Agaknya ini menjadi tanggung jawab moral Pimpinan Daerah dan Pimpinan DPRD untuk memberi prioritas menindaklanjuti Permendagri No. 45 Tahun 2016 yang sudah berjalan lebih dari 6,5 tahun ini. Jika masih diabaikan, maka menjadi catatan bagi intelektual Tanah Datar akan tanggung jawab moral para stake holder Tanah Datar dalam menangani isu sensitif ini.
“Bisa bisa para calon legislatif inkumben tidak dipercaya lagi untuk diberi amanah karena ada tugas dari Permendagri yang mereka “diamkan”, sementara tugas itu menyangkut kepentingan masyarakat banyak yang telah memberi amanah kepada mereka” gumam Wan Labai serasa menghisap kretek merahnya.
Semoga saja isu ‘belum menindaklanjuti’ Permendagri No. 45 Tahun 2016 ini tidak dijadikan komoditas politik dalam pileg dan pilkada 2024 ini.

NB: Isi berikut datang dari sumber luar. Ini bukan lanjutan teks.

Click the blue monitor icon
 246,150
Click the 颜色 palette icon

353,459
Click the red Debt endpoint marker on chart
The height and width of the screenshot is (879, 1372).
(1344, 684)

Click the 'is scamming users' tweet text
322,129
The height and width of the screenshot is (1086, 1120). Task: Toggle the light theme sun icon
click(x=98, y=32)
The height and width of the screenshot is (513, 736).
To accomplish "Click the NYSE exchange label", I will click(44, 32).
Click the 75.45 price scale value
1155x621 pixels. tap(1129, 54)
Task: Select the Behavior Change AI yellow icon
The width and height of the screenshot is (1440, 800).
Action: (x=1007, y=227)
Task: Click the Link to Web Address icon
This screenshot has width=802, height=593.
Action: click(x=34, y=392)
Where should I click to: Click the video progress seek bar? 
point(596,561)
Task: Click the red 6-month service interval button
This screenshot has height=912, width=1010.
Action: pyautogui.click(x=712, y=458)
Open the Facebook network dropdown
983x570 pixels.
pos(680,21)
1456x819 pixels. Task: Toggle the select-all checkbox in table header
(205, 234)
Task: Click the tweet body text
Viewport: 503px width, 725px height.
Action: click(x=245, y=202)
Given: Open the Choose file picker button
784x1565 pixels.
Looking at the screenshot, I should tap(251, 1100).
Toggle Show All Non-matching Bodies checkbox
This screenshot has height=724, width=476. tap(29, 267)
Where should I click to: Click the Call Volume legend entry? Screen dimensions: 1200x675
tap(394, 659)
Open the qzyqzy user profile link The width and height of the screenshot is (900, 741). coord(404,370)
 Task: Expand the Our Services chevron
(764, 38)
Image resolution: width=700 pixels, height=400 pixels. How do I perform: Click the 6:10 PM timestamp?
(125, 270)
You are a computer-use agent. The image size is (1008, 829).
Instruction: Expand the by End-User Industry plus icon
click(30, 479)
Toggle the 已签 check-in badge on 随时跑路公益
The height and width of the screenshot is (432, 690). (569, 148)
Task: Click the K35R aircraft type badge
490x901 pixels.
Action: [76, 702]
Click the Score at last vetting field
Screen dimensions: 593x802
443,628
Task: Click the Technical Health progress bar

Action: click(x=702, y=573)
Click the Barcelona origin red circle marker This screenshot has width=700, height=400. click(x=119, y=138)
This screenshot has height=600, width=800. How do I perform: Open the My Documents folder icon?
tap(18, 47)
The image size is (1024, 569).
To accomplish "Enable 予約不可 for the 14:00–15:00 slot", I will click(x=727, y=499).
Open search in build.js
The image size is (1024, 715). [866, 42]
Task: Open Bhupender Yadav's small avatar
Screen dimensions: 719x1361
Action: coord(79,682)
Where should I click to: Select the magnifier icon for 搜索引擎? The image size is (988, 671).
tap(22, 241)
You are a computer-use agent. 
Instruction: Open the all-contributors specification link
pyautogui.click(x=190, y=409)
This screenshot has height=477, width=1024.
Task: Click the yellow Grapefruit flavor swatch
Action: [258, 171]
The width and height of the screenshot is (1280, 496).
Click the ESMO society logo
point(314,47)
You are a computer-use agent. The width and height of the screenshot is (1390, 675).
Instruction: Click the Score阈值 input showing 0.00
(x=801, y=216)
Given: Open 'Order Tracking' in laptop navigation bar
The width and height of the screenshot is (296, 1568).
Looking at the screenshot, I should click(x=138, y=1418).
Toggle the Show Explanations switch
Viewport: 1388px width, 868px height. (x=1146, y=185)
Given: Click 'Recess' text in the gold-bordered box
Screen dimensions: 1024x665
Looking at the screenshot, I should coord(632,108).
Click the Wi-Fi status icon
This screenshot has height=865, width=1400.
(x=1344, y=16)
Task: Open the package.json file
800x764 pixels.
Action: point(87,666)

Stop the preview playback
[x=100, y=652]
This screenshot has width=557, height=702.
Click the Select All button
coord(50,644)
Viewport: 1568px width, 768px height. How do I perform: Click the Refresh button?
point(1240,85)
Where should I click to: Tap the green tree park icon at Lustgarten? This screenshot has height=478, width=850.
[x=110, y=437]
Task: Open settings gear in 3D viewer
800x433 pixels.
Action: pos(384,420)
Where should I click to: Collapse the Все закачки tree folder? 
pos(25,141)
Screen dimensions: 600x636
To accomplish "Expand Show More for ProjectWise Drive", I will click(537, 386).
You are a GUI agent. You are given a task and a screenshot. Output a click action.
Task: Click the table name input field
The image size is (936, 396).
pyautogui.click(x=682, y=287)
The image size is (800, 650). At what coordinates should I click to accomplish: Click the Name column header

Dan semoga saja kondisi belum menindaklanjuti Permendagri tersebut tidak dikaitkan dengan Ranperda Inisiatif DPRD Tanah Datar tentang Hutan Adat dan Ranperda tentang Kampung Adat Minang yang katanya sudah diluncurkan sejak beberapa tahun lalu namun tak kunjung jadi Perda.
Adalah tanggung jawab kerja dan tanggung jawab moral Kepala Daerah untuk melaksanakan Permendagri No. 45 Tahun 2016. Jika fungsi pengawasan Wakil Rakyat di DPRD Tanah Datar dirasa mandul, maka lebih baik rakyat langsung yang mengingatkan Pimpinan Daerah untuk melaksanakan tugasnya.
Dan untuk mencegah timbulnya konflik horizontal, maka Pimpinan Daerah harus bisa merangkul semua komponen masyarakat yang biasa disebut dengan nama Pentahelix. (*)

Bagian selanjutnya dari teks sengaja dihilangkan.